有多种工具可用于监控和检查 Celery 集群。

本文档将介绍其中的一些工具，以及与监控相关的功能，例如事件（events）和广播命令（broadcast commands）。

英文

There are several tools available to monitor and inspect Celery clusters.

This document describes some of these, as well as features related to monitoring, like events and broadcast commands.

RabbitMQ¶

RabbitMQ

中文

要管理一个 Celery 集群，了解如何监控 RabbitMQ 是非常重要的。

RabbitMQ 自带了 rabbitmqctl(1) 命令工具，你可以使用它来列出队列、交换器、绑定关系、队列长度、每个队列的内存使用情况，还可以管理用户、虚拟主机及其权限。

备注

以下示例中使用的是默认虚拟主机（"/"），如果你使用了自定义虚拟主机，需为命令添加 -p 参数，例如： rabbitmqctl list_queues -p my_vhost …

英文

To manage a Celery cluster it is important to know how RabbitMQ can be monitored.
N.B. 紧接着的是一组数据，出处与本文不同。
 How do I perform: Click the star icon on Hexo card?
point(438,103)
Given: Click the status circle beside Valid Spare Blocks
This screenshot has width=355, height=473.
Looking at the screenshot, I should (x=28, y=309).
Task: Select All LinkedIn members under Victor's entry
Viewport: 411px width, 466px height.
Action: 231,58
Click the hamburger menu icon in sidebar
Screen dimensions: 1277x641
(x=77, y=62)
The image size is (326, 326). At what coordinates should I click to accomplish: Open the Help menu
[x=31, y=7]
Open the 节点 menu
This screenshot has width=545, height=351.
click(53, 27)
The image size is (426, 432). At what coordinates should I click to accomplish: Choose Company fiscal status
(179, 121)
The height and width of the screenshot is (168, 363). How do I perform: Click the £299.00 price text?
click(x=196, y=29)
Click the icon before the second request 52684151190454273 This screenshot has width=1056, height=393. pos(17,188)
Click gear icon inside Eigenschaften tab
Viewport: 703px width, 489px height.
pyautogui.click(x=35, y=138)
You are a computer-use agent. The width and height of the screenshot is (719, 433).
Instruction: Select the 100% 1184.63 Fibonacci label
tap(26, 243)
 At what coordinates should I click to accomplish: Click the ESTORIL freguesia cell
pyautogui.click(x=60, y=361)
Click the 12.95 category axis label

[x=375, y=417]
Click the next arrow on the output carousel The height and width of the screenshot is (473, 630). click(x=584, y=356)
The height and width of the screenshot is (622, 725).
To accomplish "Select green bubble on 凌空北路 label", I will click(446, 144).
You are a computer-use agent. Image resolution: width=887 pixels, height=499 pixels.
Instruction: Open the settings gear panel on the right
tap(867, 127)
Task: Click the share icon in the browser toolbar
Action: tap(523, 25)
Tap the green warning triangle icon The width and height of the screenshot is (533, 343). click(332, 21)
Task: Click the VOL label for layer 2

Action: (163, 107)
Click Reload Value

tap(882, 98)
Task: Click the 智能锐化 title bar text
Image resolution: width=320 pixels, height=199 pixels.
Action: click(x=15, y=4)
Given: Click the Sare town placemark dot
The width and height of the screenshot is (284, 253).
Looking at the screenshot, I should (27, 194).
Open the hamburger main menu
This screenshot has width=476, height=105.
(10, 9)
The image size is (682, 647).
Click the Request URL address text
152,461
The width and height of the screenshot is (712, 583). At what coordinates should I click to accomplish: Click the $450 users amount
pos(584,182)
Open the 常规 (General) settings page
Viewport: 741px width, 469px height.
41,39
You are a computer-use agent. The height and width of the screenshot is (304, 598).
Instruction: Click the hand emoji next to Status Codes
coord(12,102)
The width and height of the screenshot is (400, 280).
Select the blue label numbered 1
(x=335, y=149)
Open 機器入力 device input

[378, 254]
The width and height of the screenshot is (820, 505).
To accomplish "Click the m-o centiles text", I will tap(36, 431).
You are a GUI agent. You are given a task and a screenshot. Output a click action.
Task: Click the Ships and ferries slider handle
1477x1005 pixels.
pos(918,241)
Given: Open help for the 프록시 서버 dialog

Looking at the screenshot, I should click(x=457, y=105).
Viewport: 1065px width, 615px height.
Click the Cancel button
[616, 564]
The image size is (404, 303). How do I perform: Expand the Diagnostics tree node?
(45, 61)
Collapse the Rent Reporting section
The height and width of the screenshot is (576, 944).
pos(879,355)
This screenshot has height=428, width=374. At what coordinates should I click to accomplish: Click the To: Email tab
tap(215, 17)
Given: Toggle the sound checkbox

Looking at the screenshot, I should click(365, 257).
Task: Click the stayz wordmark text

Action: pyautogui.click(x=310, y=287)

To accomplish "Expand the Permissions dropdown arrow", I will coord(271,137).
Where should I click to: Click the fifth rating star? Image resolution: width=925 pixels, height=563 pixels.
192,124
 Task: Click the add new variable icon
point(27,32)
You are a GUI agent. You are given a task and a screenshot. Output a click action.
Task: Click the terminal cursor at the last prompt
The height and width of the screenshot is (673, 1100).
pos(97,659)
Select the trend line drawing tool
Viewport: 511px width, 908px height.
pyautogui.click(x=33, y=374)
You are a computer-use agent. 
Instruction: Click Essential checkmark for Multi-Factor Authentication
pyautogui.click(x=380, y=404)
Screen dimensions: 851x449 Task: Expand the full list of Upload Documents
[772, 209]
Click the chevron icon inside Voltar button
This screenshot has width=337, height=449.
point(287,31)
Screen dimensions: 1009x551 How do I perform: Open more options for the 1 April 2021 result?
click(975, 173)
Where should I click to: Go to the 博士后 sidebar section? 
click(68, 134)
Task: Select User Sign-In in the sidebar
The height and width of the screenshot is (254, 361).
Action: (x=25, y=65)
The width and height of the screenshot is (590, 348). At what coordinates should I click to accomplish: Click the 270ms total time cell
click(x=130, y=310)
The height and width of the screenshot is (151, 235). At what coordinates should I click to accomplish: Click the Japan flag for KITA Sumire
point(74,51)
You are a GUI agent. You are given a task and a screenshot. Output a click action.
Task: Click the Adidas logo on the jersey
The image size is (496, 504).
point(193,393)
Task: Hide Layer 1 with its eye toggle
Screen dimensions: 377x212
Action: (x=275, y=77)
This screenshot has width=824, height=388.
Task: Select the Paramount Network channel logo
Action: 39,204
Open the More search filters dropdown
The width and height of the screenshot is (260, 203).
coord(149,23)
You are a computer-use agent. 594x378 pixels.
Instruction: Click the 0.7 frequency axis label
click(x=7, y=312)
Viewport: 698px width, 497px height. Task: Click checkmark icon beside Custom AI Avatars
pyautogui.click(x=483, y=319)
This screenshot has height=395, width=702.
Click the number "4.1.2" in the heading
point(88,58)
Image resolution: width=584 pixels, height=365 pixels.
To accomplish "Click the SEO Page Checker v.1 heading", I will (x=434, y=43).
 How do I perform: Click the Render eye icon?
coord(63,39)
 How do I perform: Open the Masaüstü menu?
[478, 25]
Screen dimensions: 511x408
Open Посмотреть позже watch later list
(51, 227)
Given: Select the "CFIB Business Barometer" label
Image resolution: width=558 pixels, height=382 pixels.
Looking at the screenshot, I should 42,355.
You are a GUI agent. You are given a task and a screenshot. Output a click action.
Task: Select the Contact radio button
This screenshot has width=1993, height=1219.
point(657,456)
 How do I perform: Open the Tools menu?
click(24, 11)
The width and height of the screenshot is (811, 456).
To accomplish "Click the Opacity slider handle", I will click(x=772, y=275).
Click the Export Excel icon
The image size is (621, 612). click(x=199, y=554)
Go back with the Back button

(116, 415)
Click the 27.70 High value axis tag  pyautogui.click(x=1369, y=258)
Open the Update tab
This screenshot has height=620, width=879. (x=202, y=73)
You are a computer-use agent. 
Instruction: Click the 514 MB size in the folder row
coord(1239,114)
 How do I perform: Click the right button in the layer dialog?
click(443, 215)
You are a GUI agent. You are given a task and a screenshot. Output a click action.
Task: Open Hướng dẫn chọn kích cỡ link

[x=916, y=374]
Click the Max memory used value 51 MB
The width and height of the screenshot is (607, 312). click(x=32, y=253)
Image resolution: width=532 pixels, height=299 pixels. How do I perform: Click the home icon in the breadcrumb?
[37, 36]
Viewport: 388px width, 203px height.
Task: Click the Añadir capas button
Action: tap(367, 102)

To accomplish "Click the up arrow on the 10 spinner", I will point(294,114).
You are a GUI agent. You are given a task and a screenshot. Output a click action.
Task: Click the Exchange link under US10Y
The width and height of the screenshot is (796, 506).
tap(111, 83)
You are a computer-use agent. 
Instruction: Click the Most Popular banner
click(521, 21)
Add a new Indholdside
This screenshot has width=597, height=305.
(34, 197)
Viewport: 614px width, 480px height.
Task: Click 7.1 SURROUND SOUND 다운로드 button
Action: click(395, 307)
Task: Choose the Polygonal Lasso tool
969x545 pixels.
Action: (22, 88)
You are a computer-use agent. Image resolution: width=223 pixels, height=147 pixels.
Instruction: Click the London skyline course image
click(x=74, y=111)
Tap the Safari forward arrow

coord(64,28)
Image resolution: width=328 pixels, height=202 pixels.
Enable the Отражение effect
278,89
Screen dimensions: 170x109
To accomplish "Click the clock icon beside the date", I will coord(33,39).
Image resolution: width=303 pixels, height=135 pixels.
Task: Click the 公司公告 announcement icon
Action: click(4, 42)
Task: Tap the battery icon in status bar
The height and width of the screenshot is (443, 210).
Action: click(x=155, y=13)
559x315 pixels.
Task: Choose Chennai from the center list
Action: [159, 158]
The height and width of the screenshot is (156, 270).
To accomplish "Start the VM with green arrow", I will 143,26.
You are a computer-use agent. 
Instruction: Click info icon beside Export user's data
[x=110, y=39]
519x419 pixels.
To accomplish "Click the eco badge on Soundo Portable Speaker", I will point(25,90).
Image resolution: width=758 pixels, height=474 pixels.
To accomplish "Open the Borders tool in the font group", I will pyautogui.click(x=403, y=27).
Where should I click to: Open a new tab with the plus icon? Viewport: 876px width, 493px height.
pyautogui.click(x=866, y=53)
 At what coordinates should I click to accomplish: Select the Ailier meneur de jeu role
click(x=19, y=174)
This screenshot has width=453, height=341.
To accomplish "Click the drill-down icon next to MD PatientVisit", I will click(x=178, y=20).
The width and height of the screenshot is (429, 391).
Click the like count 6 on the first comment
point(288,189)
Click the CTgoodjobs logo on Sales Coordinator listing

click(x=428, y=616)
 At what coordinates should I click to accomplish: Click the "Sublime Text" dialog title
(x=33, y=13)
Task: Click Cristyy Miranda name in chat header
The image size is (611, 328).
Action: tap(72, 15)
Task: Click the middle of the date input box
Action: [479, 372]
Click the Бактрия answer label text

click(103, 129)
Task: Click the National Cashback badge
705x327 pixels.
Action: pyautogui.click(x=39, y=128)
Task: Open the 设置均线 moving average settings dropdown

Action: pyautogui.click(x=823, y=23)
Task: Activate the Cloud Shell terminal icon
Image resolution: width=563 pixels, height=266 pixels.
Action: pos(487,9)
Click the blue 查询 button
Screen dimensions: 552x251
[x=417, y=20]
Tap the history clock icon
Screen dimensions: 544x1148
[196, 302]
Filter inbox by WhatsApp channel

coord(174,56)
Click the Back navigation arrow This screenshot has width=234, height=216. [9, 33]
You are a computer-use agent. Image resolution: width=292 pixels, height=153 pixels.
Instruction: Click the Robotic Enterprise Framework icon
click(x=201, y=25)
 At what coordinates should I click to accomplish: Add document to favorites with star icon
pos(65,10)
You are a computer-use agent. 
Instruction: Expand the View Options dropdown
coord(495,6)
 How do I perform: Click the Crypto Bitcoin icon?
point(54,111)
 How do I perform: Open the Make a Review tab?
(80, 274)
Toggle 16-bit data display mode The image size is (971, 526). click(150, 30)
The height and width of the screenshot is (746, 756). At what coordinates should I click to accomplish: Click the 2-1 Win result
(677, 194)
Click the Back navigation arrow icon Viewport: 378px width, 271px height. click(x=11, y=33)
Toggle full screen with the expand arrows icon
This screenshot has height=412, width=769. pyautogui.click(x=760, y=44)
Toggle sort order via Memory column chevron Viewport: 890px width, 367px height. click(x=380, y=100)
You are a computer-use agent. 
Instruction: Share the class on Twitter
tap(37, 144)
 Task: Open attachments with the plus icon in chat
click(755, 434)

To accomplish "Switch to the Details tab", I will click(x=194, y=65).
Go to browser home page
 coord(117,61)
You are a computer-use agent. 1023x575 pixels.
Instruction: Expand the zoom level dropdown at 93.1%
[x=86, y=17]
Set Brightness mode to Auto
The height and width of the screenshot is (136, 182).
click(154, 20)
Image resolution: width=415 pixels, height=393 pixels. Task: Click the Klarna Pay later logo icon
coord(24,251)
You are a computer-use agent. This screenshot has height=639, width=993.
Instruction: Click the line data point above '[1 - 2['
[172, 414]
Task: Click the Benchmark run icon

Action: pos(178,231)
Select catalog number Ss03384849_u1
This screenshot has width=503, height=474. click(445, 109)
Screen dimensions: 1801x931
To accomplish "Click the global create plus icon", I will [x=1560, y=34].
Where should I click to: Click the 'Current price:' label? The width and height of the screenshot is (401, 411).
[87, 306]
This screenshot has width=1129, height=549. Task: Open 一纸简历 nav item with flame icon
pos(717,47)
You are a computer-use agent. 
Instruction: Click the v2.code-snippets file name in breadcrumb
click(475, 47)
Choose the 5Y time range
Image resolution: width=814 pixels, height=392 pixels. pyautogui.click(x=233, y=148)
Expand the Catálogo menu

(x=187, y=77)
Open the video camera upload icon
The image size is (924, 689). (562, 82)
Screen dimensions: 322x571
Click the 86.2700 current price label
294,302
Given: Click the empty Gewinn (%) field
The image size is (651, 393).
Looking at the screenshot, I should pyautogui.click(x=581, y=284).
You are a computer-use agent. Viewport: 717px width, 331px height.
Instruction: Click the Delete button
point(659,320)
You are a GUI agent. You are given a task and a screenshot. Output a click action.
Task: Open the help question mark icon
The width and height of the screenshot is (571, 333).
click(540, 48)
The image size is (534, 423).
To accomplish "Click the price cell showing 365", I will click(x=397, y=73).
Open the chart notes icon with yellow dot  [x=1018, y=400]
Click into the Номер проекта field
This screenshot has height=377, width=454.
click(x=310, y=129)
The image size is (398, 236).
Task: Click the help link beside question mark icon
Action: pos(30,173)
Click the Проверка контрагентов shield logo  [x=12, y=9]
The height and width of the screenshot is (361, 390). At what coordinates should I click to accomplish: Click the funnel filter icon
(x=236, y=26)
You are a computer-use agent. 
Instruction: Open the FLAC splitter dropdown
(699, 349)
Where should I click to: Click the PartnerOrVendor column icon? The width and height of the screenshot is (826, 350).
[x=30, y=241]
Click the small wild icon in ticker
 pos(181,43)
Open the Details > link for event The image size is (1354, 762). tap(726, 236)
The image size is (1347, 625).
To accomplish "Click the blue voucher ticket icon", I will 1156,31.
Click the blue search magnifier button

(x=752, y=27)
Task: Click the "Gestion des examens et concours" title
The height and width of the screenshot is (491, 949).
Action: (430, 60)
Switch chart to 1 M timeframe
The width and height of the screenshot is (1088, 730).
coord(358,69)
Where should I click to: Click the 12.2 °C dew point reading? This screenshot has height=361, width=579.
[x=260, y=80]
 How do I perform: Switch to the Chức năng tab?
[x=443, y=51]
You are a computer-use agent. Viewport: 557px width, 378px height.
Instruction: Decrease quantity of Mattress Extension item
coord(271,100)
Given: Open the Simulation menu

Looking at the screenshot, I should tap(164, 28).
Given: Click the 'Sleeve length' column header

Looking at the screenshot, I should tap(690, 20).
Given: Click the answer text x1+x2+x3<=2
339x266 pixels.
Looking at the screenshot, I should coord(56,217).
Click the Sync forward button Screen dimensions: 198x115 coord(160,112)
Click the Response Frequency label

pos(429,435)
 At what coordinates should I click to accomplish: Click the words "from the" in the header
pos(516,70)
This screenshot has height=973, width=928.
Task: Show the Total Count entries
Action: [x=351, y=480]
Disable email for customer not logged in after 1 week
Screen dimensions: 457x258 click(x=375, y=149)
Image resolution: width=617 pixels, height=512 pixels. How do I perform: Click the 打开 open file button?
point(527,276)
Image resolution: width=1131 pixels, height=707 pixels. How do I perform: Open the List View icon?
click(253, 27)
RabbitMQ ships with the rabbitmqctl(1) command, with this you can list queues, exchanges, bindings, queue lengths, the memory usage of each queue, as well as manage users, virtual hosts and their permissions.

备注

The default virtual host ("/") is used in these examples, if you use a custom virtual host you have to add the -p argument to the command, for example: rabbitmqctl list_queues -p my_vhost …

检查队列¶

Inspecting queues

中文

查询队列中的任务数量：

$ rabbitmqctl list_queues name messages messages_ready \
                        messages_unacknowledged

其中，messages_ready 表示已发送但尚未被接收的消息数量， messages_unacknowledged 表示已被 worker 接收但尚未确认的消息数量（表示该任务正在执行或已被保留）。 messages 则是上述两者之和。

查询当前从某个队列中消费的 worker 数量：

$ rabbitmqctl list_queues name consumers

查询分配给某个队列的内存量：

$ rabbitmqctl list_queues name memory

Tip:: 给 rabbitmqctl(1) 添加 -q 选项可以使输出更易于解析。

英文

Finding the number of tasks in a queue:

$ rabbitmqctl list_queues name messages messages_ready \
                        messages_unacknowledged

Here messages_ready is the number of messages ready for delivery (sent but not received), messages_unacknowledged is the number of messages that's been received by a worker but not acknowledged yet (meaning it is in progress, or has been reserved). messages is the sum of ready and unacknowledged messages.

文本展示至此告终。